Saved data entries
↓
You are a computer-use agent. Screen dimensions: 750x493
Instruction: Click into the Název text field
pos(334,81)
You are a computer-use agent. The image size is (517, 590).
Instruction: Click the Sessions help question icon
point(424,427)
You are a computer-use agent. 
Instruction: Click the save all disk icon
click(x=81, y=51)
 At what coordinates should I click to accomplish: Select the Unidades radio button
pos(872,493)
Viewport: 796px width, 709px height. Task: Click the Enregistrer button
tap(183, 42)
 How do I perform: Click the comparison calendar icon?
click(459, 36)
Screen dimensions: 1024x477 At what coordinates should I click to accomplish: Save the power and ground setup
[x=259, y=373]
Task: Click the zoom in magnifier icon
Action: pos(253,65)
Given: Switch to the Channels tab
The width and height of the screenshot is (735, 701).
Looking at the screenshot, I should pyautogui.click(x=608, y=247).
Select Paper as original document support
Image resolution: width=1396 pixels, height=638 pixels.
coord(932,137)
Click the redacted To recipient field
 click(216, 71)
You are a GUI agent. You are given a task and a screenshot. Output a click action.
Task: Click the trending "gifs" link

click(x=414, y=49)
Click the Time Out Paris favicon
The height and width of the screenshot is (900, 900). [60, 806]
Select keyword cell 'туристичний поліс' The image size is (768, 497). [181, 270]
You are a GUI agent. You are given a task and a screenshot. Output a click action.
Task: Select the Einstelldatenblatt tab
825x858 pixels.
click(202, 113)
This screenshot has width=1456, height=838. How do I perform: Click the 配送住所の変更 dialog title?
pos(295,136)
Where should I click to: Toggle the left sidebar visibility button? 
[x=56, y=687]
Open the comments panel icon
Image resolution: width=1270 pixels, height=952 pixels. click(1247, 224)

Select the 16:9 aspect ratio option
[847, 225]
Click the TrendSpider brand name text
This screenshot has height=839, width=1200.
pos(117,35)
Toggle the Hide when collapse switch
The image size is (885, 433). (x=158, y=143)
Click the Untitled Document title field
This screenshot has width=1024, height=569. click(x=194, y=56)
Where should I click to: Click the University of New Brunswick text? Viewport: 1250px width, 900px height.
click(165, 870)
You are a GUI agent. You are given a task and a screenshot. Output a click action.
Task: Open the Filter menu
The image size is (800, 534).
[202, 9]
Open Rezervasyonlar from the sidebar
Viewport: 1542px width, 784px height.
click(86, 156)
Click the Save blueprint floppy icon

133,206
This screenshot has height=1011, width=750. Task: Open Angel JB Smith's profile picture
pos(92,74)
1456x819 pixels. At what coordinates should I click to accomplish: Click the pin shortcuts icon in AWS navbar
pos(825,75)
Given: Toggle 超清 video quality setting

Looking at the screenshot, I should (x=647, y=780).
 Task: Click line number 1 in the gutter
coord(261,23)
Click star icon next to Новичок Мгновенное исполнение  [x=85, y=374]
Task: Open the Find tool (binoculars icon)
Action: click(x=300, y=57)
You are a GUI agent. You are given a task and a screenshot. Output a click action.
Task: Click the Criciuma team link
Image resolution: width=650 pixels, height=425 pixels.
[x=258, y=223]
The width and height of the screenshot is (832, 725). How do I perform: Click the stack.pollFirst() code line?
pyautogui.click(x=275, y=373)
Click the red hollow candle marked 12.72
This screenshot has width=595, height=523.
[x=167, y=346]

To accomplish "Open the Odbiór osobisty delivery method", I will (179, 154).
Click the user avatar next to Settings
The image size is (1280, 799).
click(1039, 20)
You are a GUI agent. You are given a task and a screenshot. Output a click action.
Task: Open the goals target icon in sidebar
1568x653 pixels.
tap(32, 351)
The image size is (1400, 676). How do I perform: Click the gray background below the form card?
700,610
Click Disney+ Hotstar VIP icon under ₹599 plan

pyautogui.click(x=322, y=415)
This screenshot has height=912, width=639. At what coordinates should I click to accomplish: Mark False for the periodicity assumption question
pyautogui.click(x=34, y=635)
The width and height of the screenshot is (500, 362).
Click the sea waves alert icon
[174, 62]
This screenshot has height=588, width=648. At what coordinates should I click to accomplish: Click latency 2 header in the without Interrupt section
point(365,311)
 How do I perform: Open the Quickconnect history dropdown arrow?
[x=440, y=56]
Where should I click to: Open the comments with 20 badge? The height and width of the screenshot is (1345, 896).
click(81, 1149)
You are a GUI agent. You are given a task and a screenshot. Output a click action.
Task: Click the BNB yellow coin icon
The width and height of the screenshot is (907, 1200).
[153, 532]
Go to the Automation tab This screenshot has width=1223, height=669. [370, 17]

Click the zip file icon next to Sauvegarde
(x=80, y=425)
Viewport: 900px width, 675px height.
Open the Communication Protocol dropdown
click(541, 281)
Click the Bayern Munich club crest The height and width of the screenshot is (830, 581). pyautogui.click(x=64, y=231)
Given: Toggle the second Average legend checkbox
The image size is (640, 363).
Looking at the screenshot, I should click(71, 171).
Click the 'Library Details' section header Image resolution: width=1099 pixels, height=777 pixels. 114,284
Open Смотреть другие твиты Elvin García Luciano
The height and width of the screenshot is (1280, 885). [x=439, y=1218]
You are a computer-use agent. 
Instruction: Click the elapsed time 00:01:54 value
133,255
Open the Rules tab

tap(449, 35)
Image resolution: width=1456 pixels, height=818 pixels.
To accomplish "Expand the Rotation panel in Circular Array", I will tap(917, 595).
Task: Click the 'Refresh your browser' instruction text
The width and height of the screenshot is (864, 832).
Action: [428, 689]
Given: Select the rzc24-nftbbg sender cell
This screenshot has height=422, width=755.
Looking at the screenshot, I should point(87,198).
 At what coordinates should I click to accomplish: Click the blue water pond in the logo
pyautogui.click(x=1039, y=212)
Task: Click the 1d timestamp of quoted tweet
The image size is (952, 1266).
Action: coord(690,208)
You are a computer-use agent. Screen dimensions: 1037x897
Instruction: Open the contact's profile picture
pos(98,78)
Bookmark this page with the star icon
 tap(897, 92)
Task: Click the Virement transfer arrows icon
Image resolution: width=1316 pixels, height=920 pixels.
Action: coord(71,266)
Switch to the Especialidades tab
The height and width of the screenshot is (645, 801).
↑
(Written request): Pick out every line of the rows above that contains the string "what", and copy each one. Case counts.

(Reply to the task):
 At what coordinates should I click to accomplish: Select the Unidades radio button
Screen dimensions: 1024x477 At what coordinates should I click to accomplish: Save the power and ground setup
1456x819 pixels. At what coordinates should I click to accomplish: Click the pin shortcuts icon in AWS navbar
This screenshot has height=912, width=639. At what coordinates should I click to accomplish: Mark False for the periodicity assumption question
This screenshot has height=588, width=648. At what coordinates should I click to accomplish: Click latency 2 header in the without Interrupt section
 At what coordinates should I click to accomplish: Click the blue water pond in the logo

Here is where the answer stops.